(What you will do):
1. Summarize the Regional Furniture Society notice in two sentences.
2. According to the Regional Furniture Society notice, how far ahead of the meeting will the Secretary send the Zoom access code and meeting papers?
3. From the Regional Furniture Society notice, extract the passage starting at "The Annual General" and ending at "requesting a copy.".

With a ‘normal’ Conference being held in June in Somerset, we are able to return to holding an AGM ‘in person’. However, some members who were unable to attend Conference welcomed the use of Zoom AGMs, and so we plan to arrange for those wishing to attend via Zoom to be able to do so also. This will depend on the Ibis Hotel Bridgwater’s equipment functioning properly.
The Annual General Meeting of the Regional Furniture Society will be held at the Ibis Hotel, Bridgwater and by Zoom at 9:30 p.m. on Sunday 26 June.
Members who wish to take part in the AGM via Zoom should email the Secretary on: justj2r2@gmail.com The Secretary will then forward to those members the access code for the Zoom meeting and the Agenda and the Minutes of the last AGM, the proposed amendments to the Constitution and the Annual Report & Accounts for 2021. This will be done a week before the meeting. The Annual Report and Accounts for 2021 are also available on the website; any member requiring a paper version should send an A4 self-addressed envelope to the Secretary, requesting a copy.
Members may be interested to know of the forthcoming two-day conference ‘Grinling Gibbons and the Story of Carving’ which will be held on Friday 24 and Saturday 25 June 2022. Details for booking may be found on the V&A website where a link to the draft programme may also be found.
Speakers currently scheduled include: Ada de Wit ,Curator of Works of Art and Sculpture at the Wallace Collection, London; David Luard of Luard Conservation; Alan Lamb, formerly of City and Guilds of London Art School, and Head of the Historic Carving Department; Dr Frances Sands, Curator of Drawings and Books at Sir John Soane’s Museum, London; Dr Gordon Higgott, independent architectural historian; Dr Kira d’Alburquerque, Curator of Sculpture at the Victoria and Albert Museum; Dr Lee Prosser, curator – historic buildings at Historic Royal Palaces; Nick Humphrey, Curator of the Furniture Collection at the Victoria and Albert Museum; Dr Jonathan Tavares, Curator, Applied Arts of Europe Department, Art Institute of Chicago; Lisa Ackerman, Associate Conservator, Art Institute of Chicago; Dr Tessa Murdoch FSA, independent scholar; Professor Lauren R. Cannady, University of Maryland; Wendy Frère, doctoral student, Université libre de Bruxelles (ULB)/Fondation Périer-D’Ieteren; Maria Cristina Gigli, Opificio delle Pietre Dure, Firenze; and Sandra Rossi, Director, Painting Department and Wooden Sculpture Department, Opificio delle Pietre Dure, Firenze.

(Data block):

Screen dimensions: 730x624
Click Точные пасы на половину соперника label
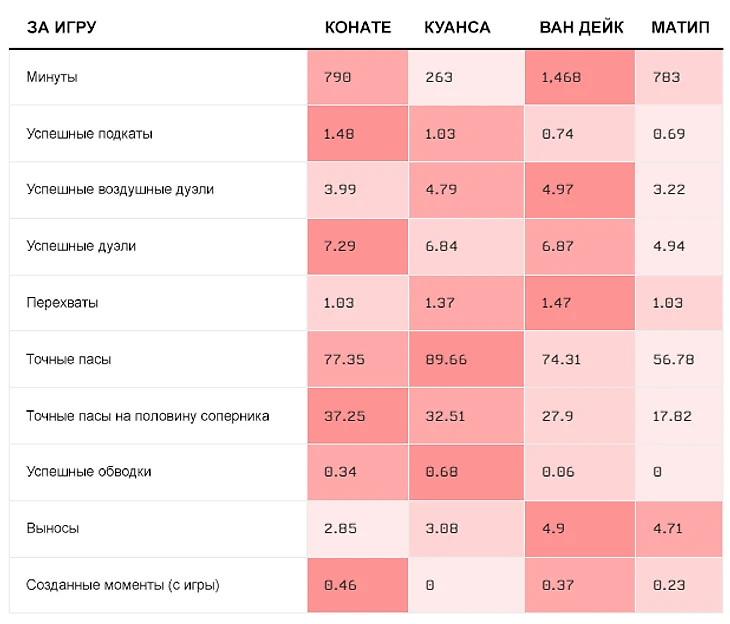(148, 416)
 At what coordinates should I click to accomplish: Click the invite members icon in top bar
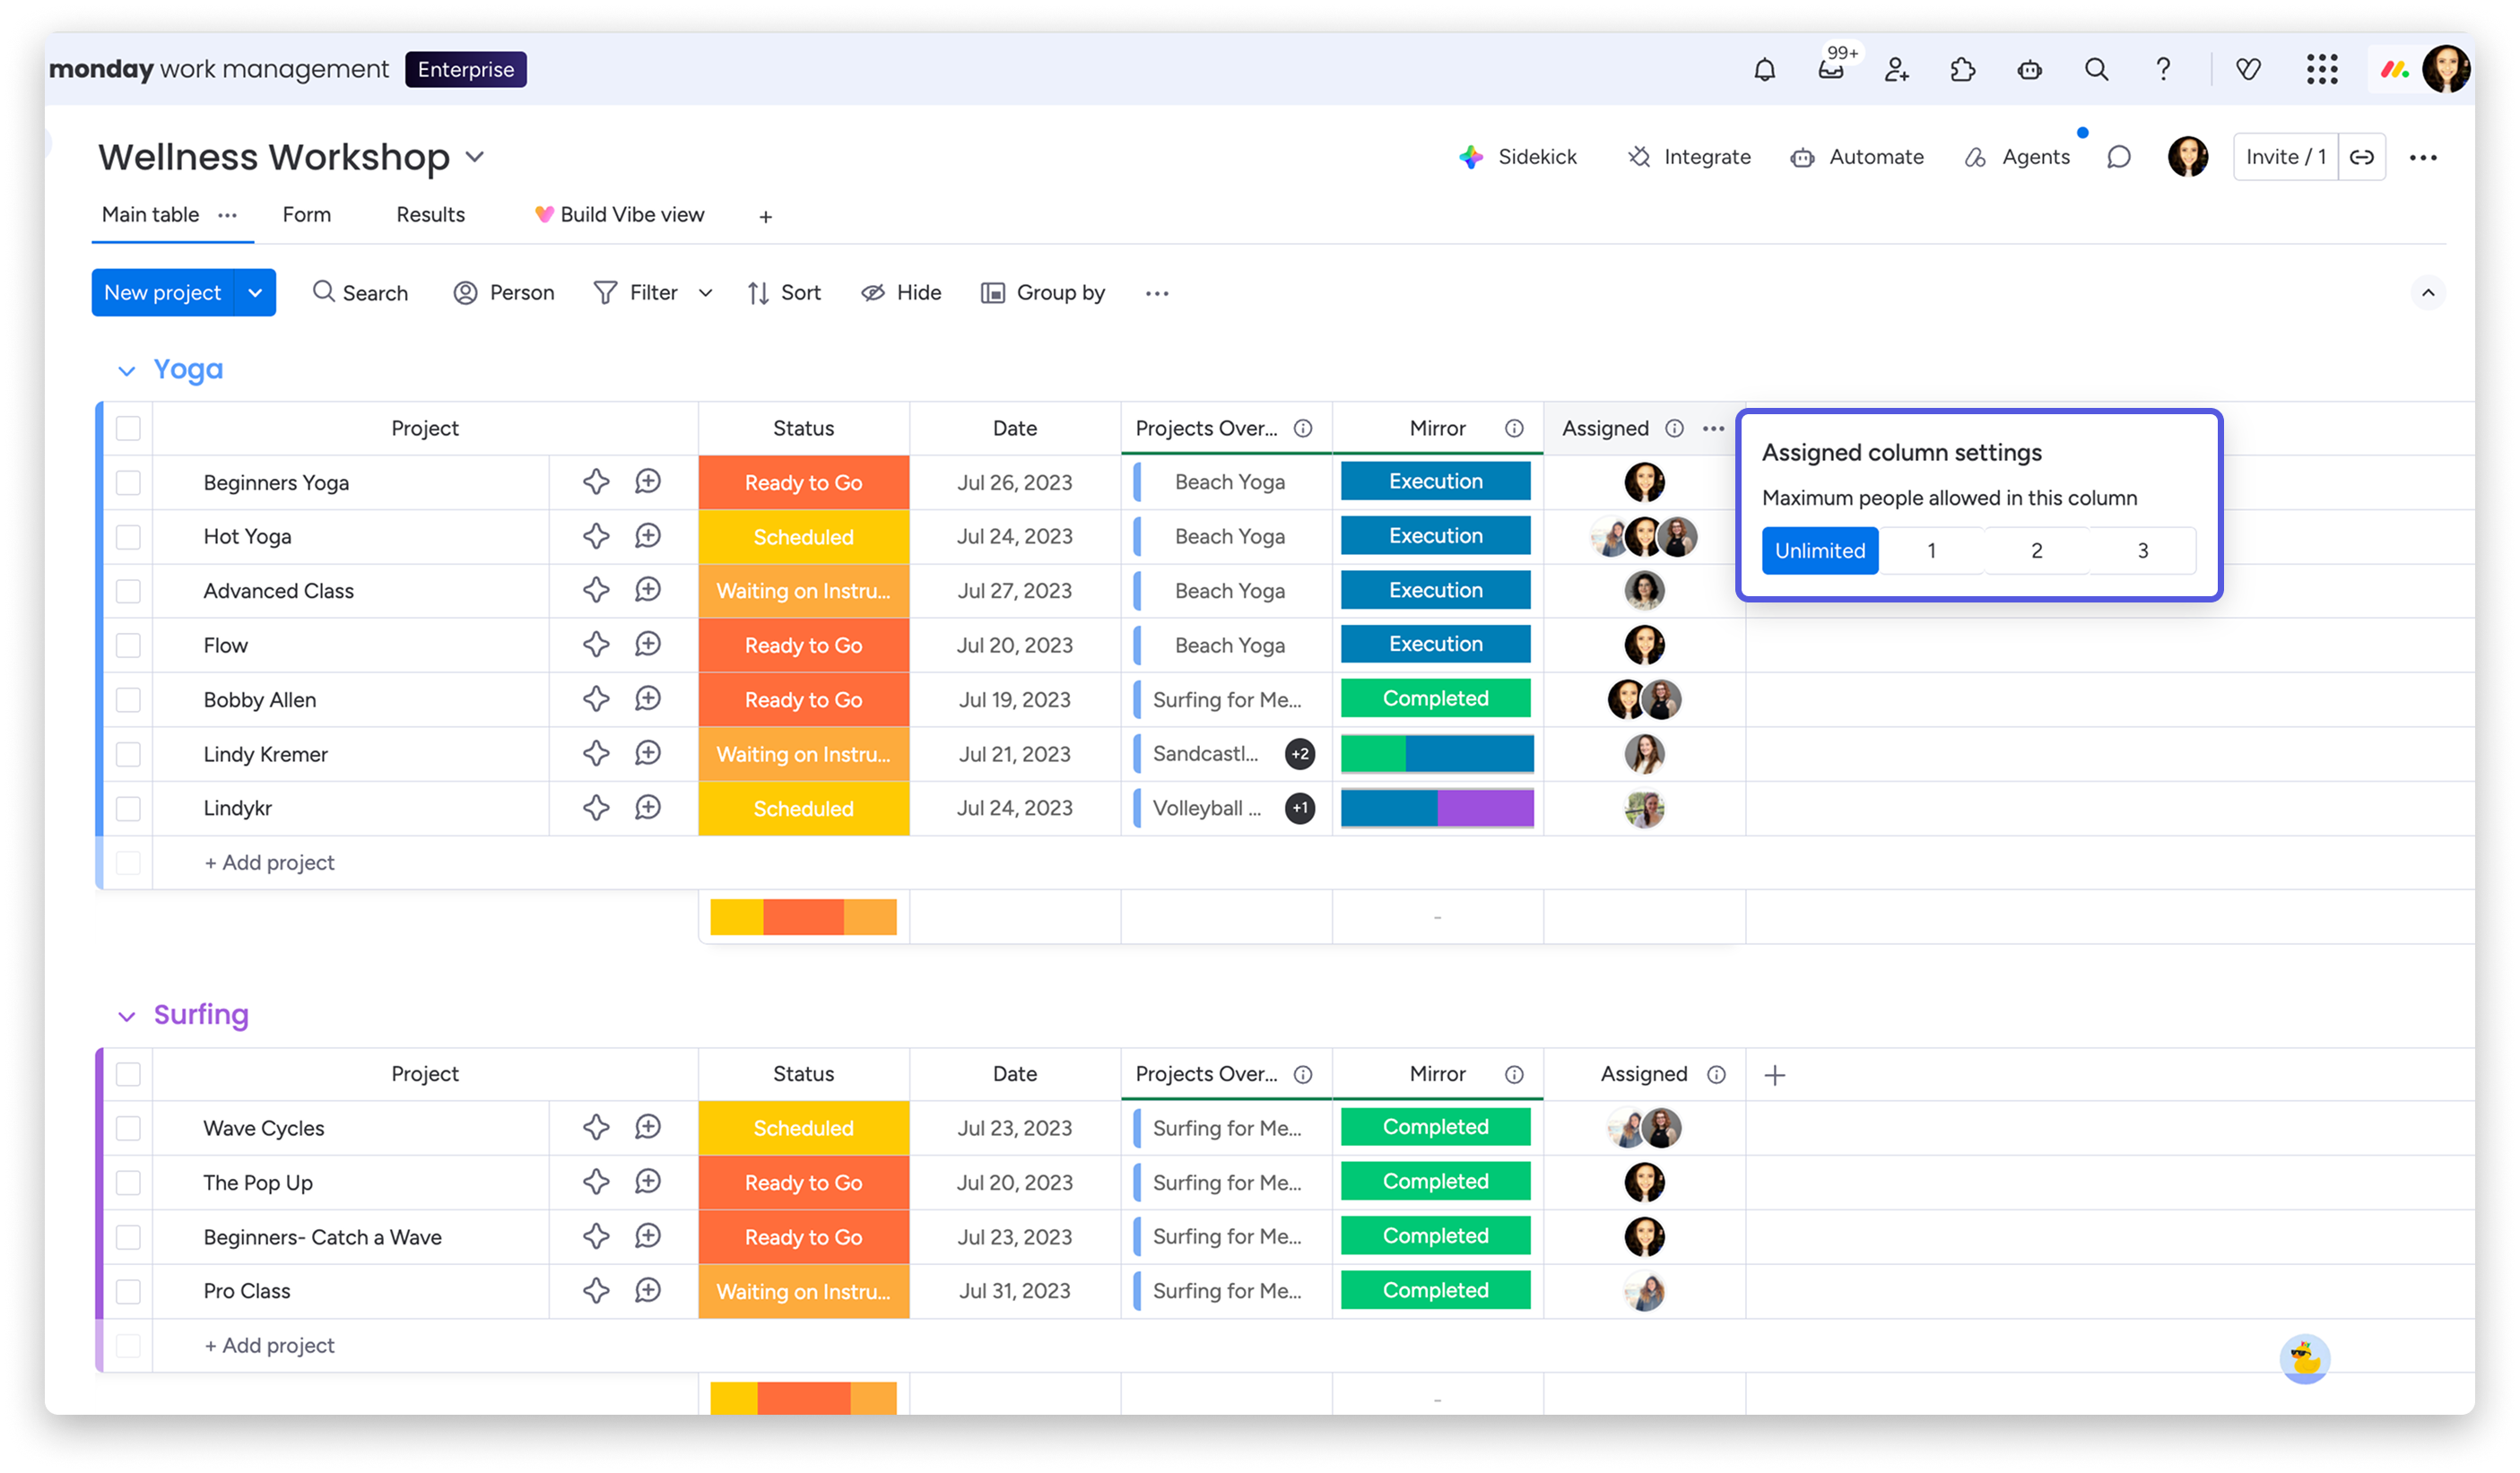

(Set of answers):
1. The Regional Furniture Society will hold its Annual General Meeting in person at the Ibis Hotel, Bridgwater, on Sunday 26 June, and members who wish to attend via Zoom may do so if the hotel's equipment functions properly. The notice also tells members about a two-day conference, "Grinling Gibbons and the Story of Carving," to be held on 24 and 25 June 2022, with booking details on the V&A website.

2. A week before the meeting.

3.
The Annual General Meeting of the Regional Furniture Society will be held at the Ibis Hotel, Bridgwater and by Zoom at 9:30 p.m. on Sunday 26 June.
Members who wish to take part in the AGM via Zoom should email the Secretary on: justj2r2@gmail.com The Secretary will then forward to those members the access code for the Zoom meeting and the Agenda and the Minutes of the last AGM, the proposed amendments to the Constitution and the Annual Report & Accounts for 2021. This will be done a week before the meeting. The Annual Report and Accounts for 2021 are also available on the website; any member requiring a paper version should send an A4 self-addressed envelope to the Secretary, requesting a copy.